■ The task ■
In the copy, every record below must appear exactly as given, and no picture may appear.

[Stored items from a collection]
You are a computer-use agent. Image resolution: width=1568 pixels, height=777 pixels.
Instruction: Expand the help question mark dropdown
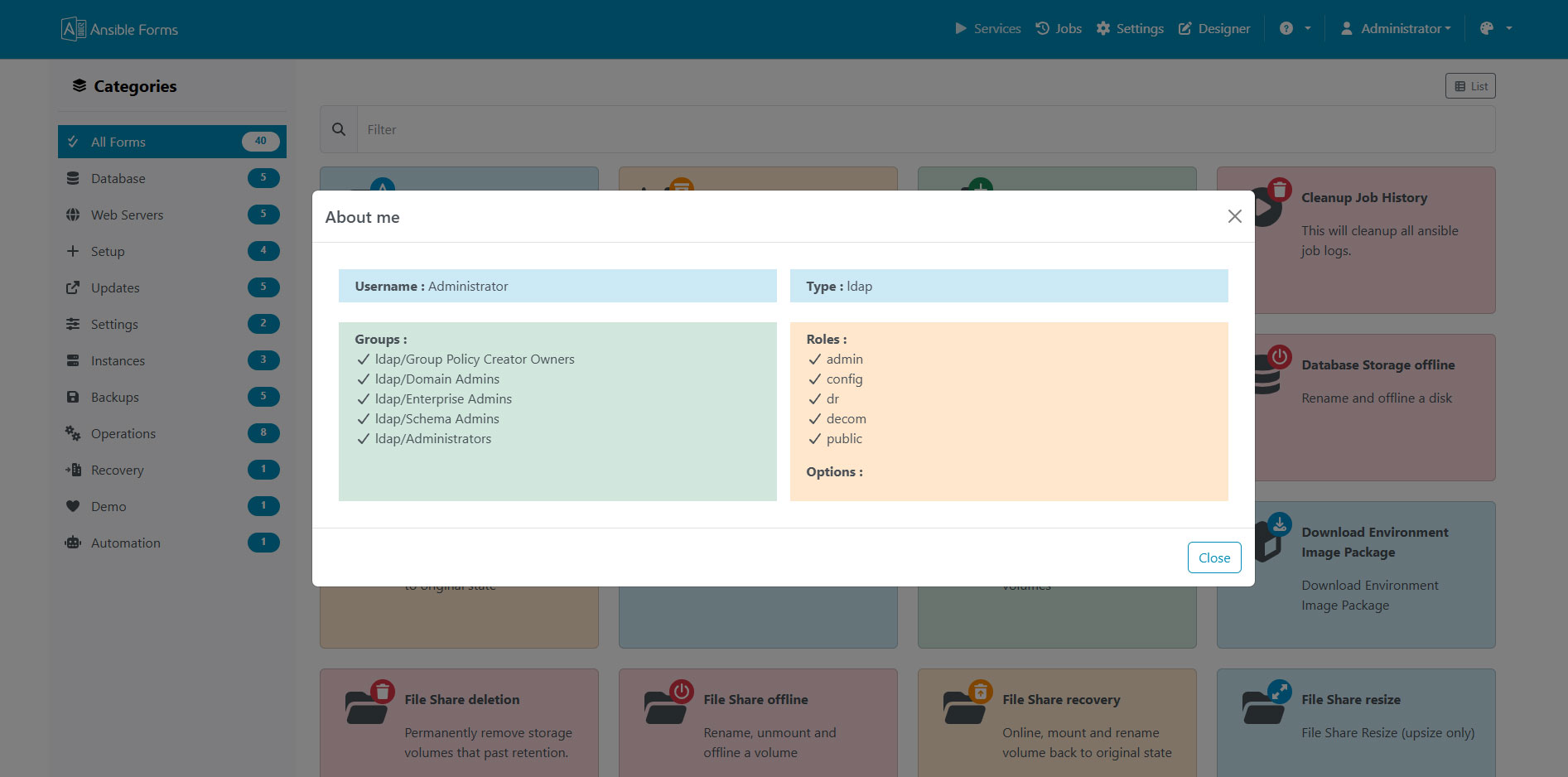tap(1294, 27)
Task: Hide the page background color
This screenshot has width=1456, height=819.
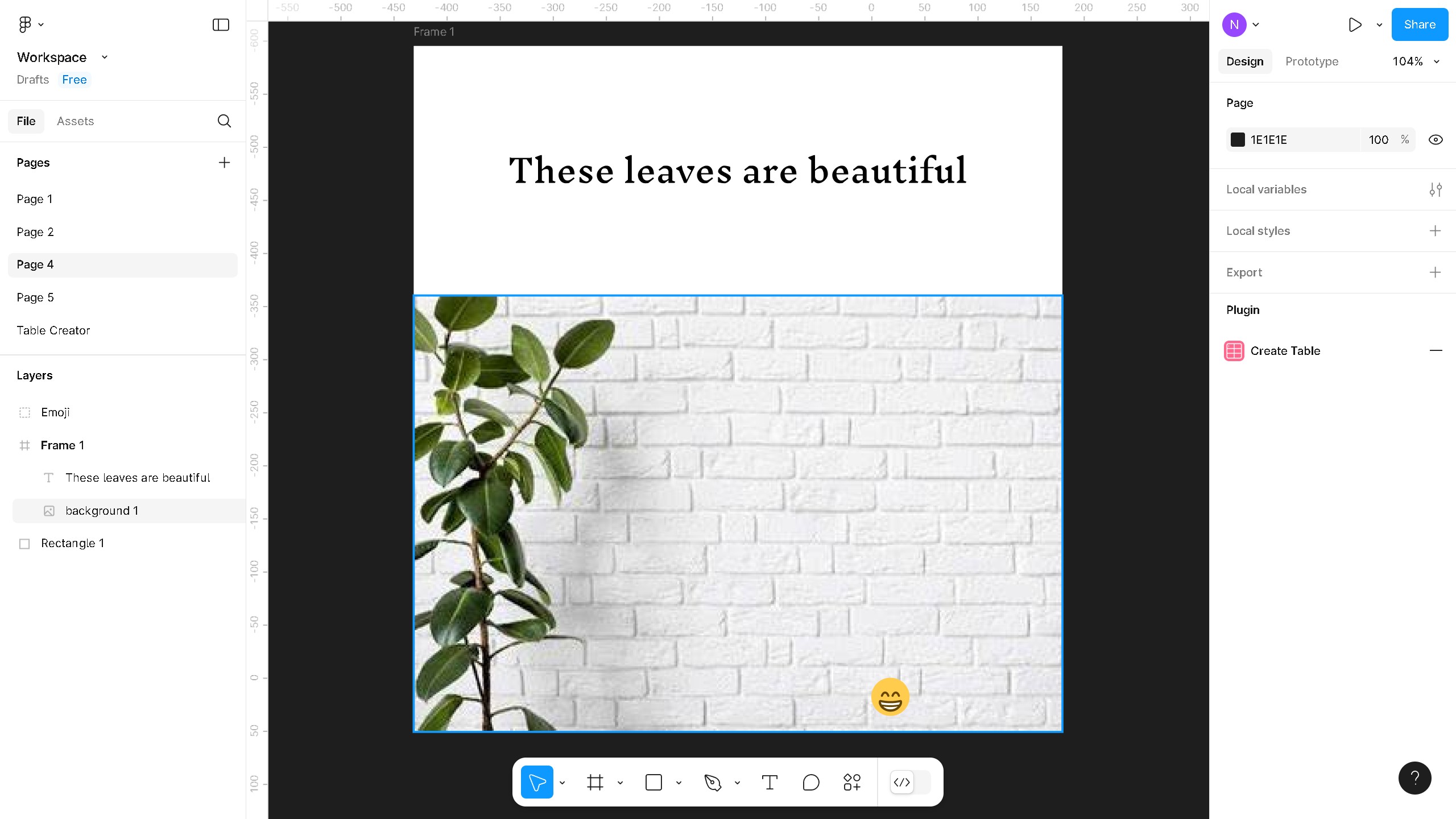Action: [x=1436, y=139]
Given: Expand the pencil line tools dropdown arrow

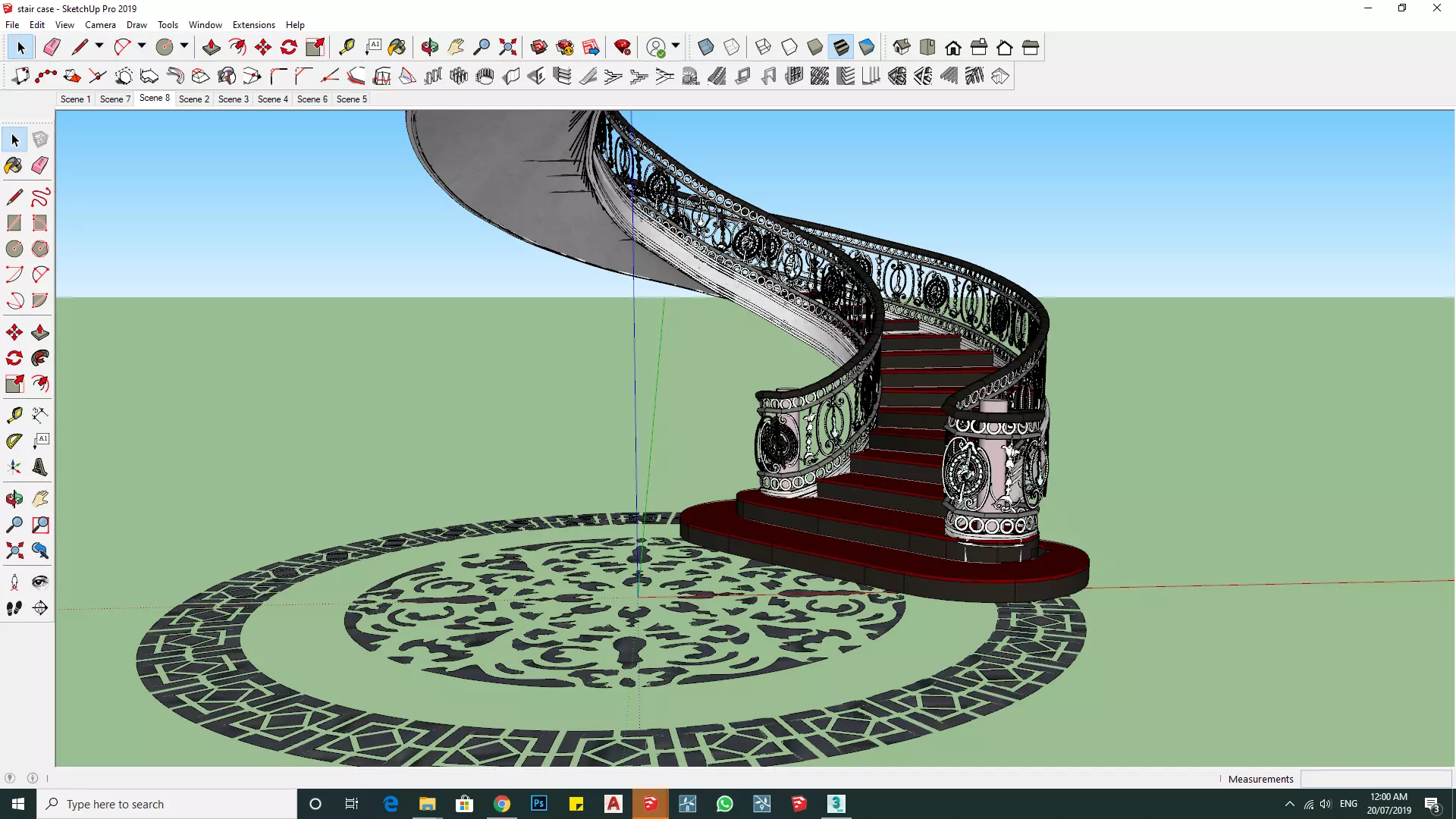Looking at the screenshot, I should coord(99,46).
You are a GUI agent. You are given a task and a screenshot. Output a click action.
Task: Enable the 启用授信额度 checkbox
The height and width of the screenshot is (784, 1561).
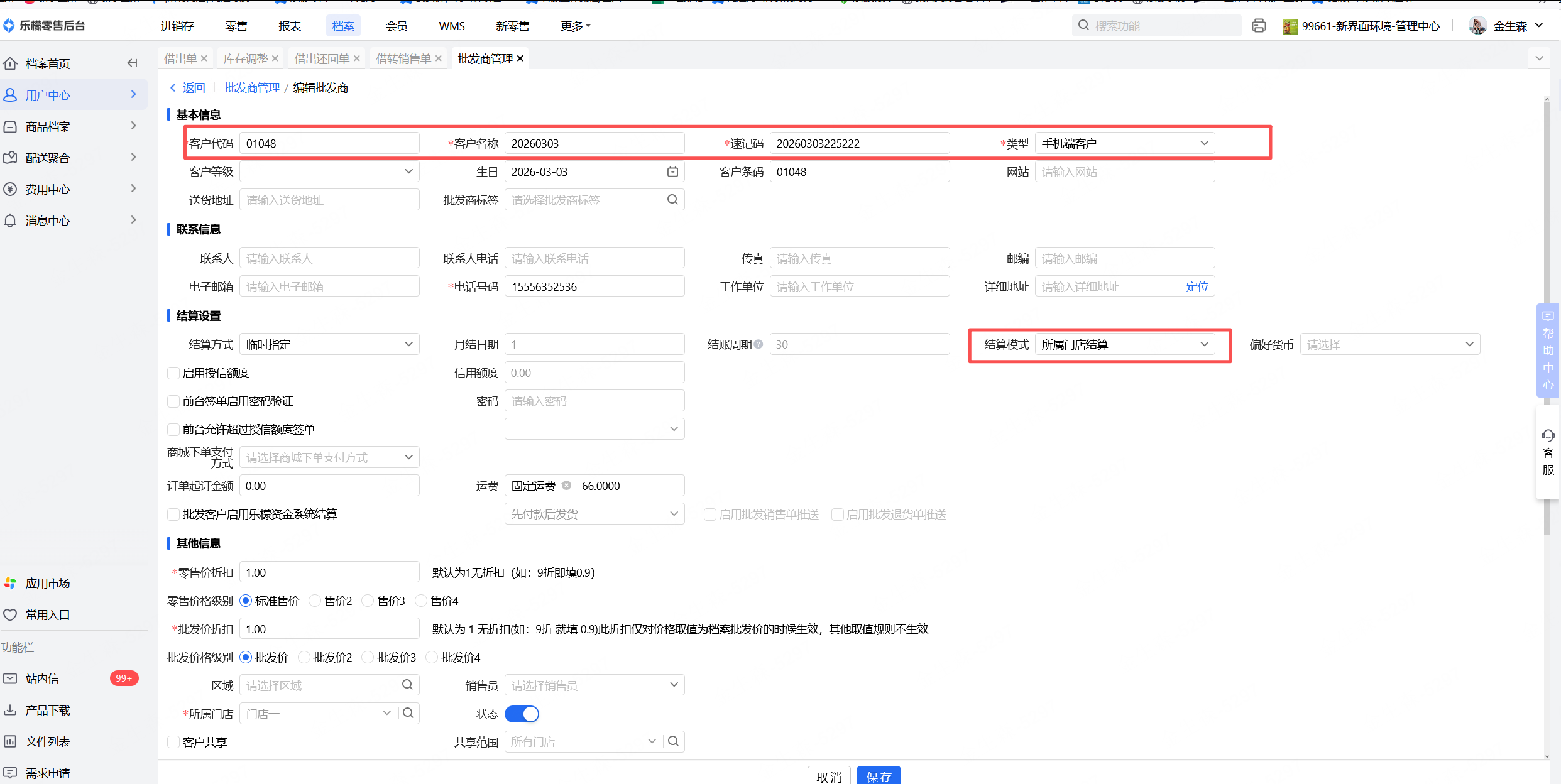(x=173, y=373)
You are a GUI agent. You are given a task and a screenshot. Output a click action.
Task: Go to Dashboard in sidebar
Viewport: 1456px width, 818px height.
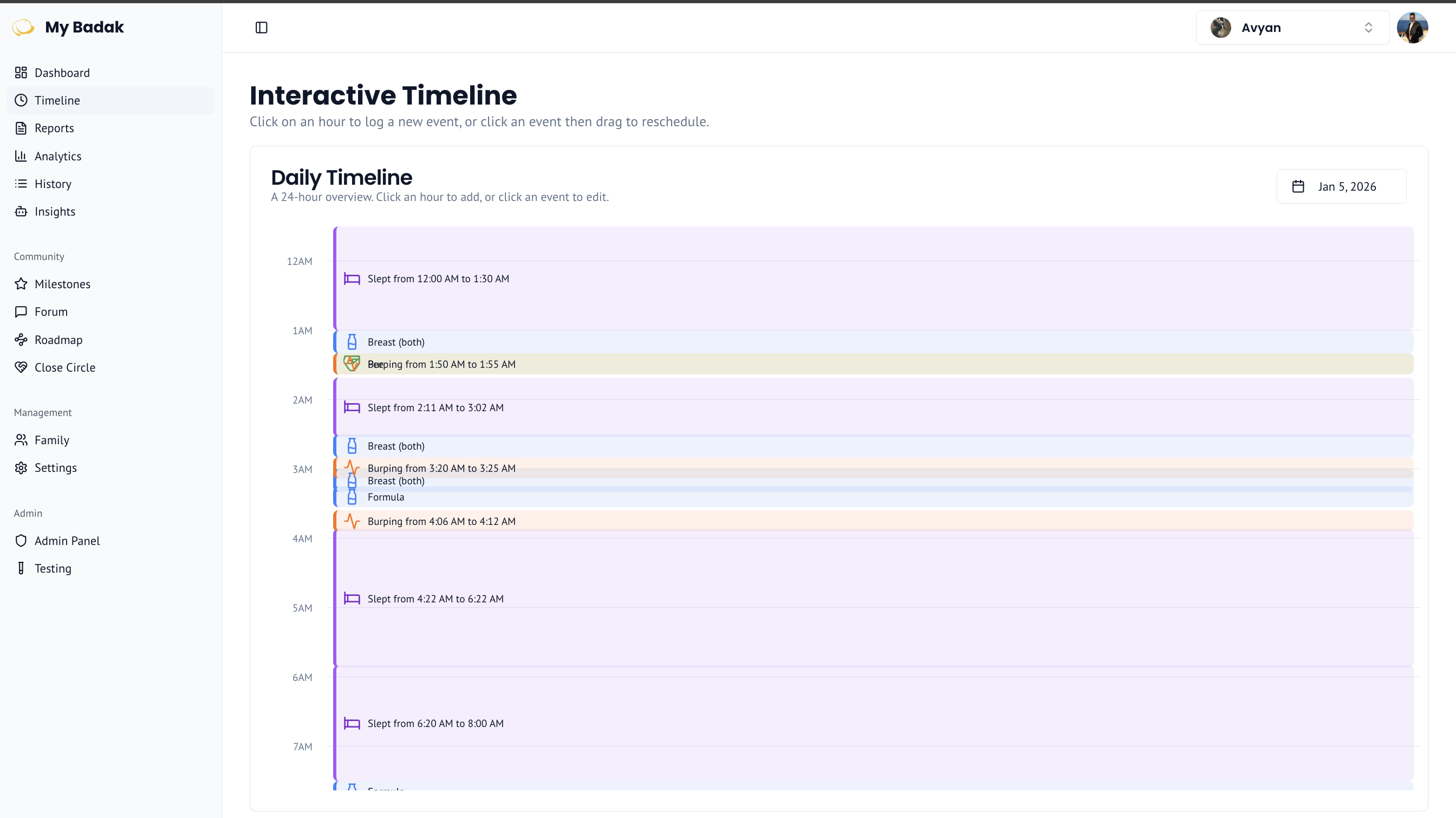[62, 73]
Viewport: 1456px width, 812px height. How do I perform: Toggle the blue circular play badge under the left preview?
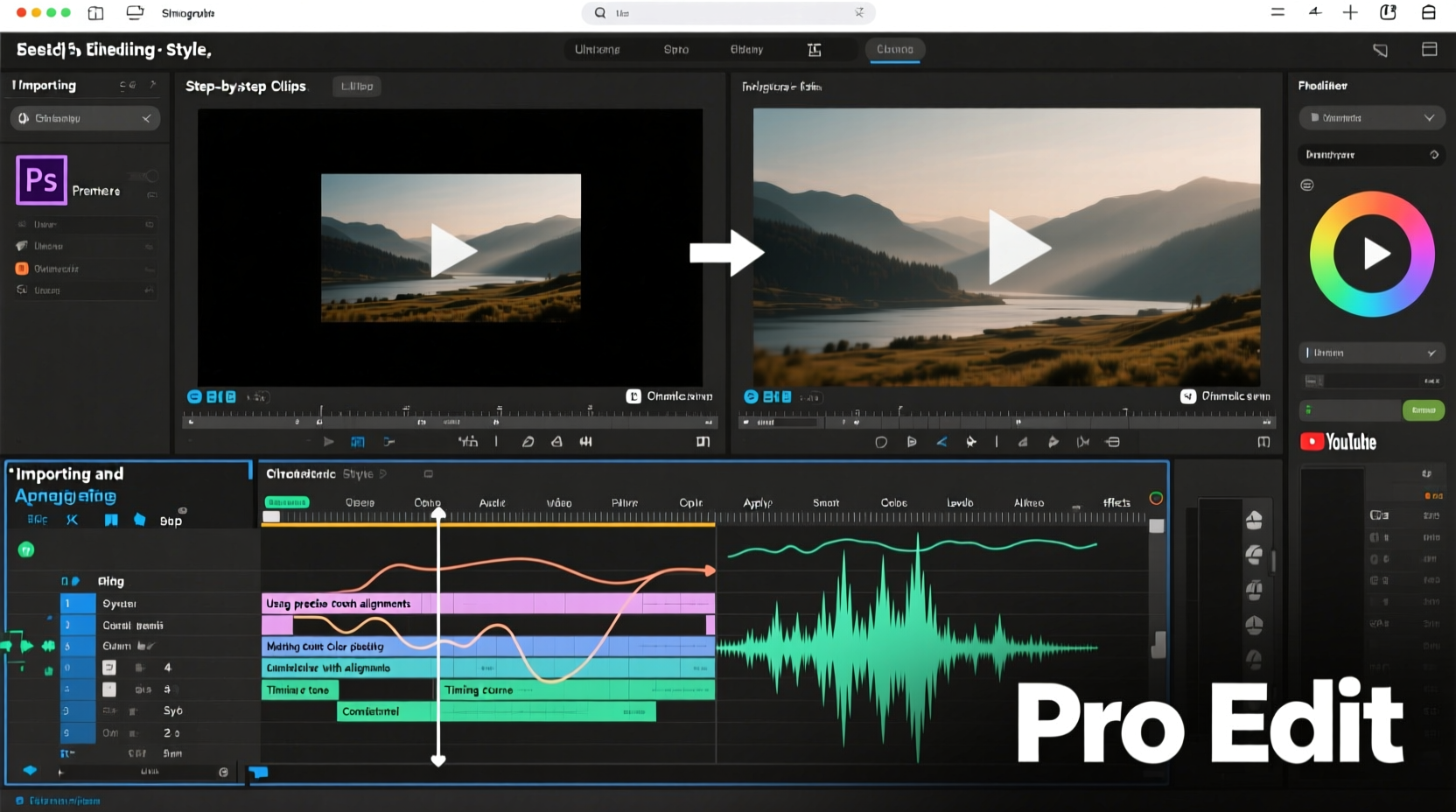tap(194, 396)
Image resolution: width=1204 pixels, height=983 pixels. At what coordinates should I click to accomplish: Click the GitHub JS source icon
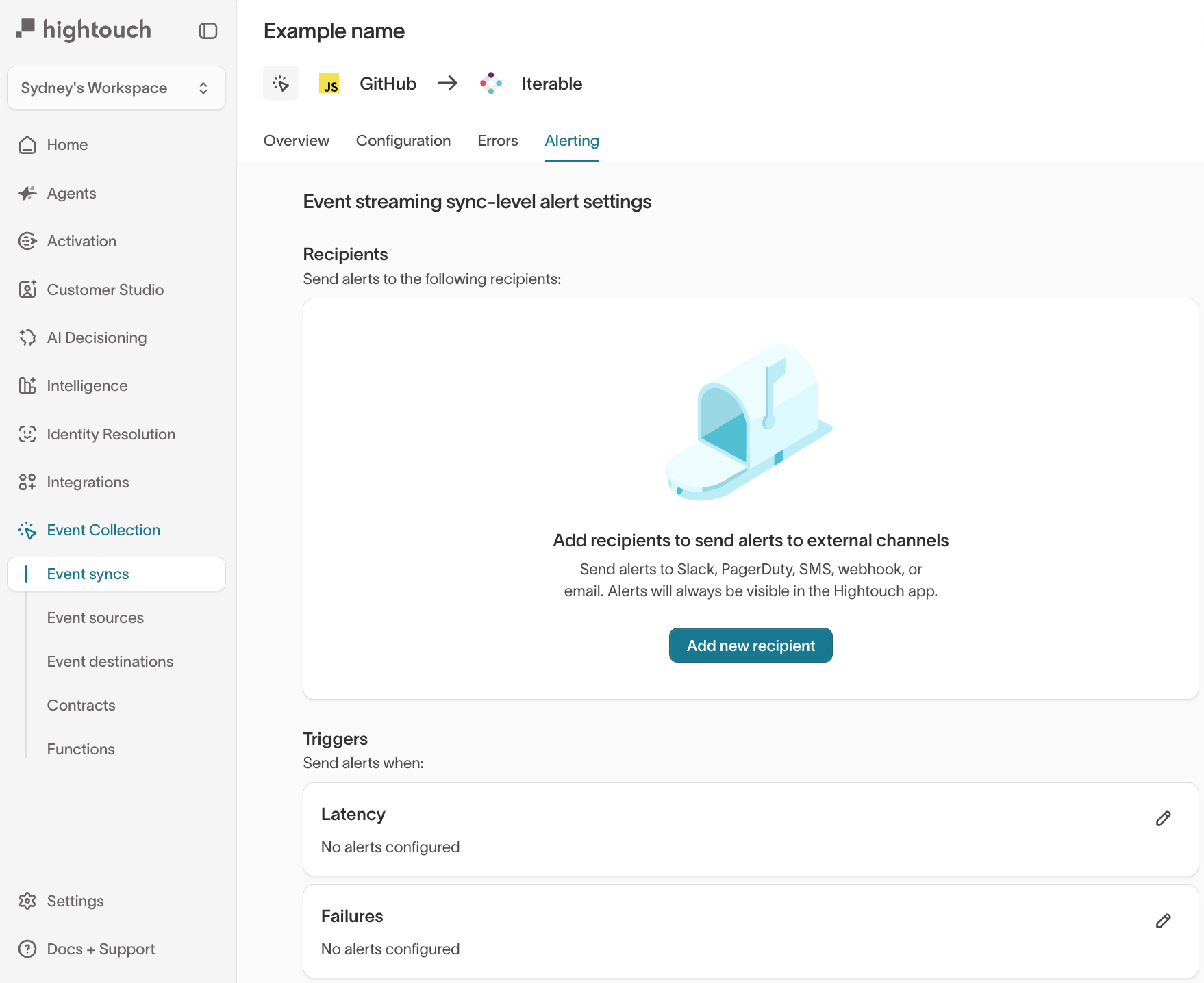click(x=330, y=84)
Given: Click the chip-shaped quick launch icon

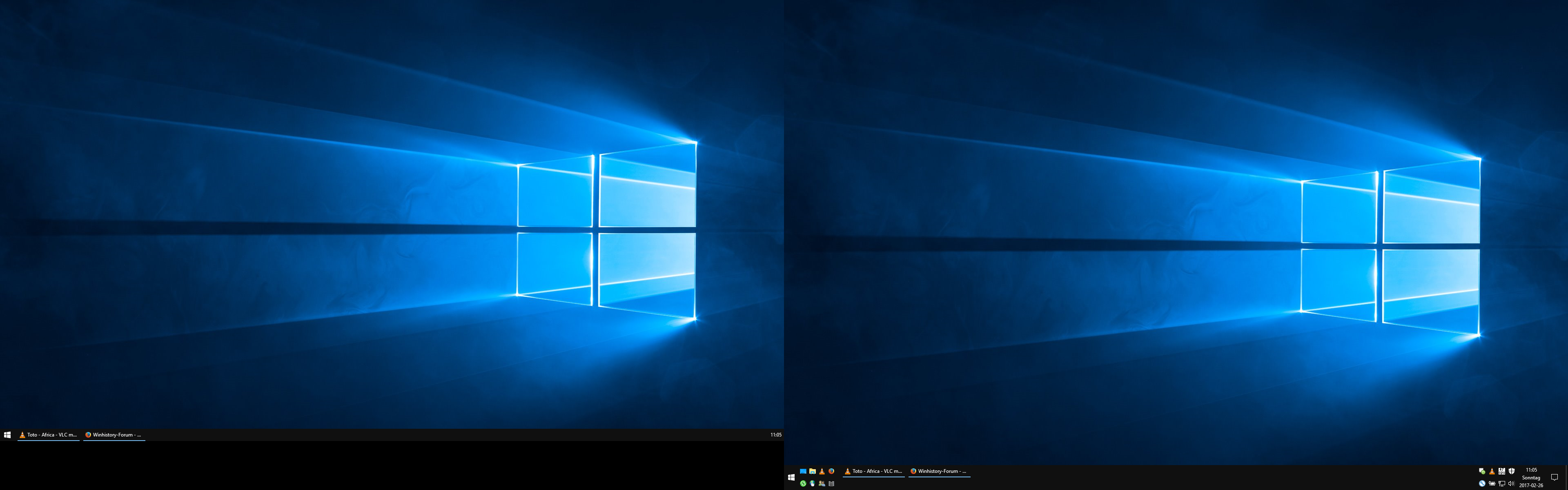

■ Answer below ■
You are a computer-use agent. Image resolution: width=1568 pixels, height=777 pixels.
Instruction: Expand the help question mark dropdown
tap(1294, 27)
Task: Hide the page background color
This screenshot has width=1456, height=819.
Action: [x=1436, y=139]
Given: Expand the pencil line tools dropdown arrow

Looking at the screenshot, I should coord(99,46).
You are a GUI agent. You are given a task and a screenshot. Output a click action.
Task: Enable the 启用授信额度 checkbox
The height and width of the screenshot is (784, 1561).
(x=173, y=373)
You are a GUI agent. You are given a task and a screenshot. Output a click action.
Task: Go to Dashboard in sidebar
Viewport: 1456px width, 818px height.
[62, 73]
Viewport: 1456px width, 812px height. How do I perform: Toggle the blue circular play badge under the left preview?
tap(194, 396)
Image resolution: width=1204 pixels, height=983 pixels. At what coordinates should I click to accomplish: Click the GitHub JS source icon
click(x=330, y=84)
Given: Click the chip-shaped quick launch icon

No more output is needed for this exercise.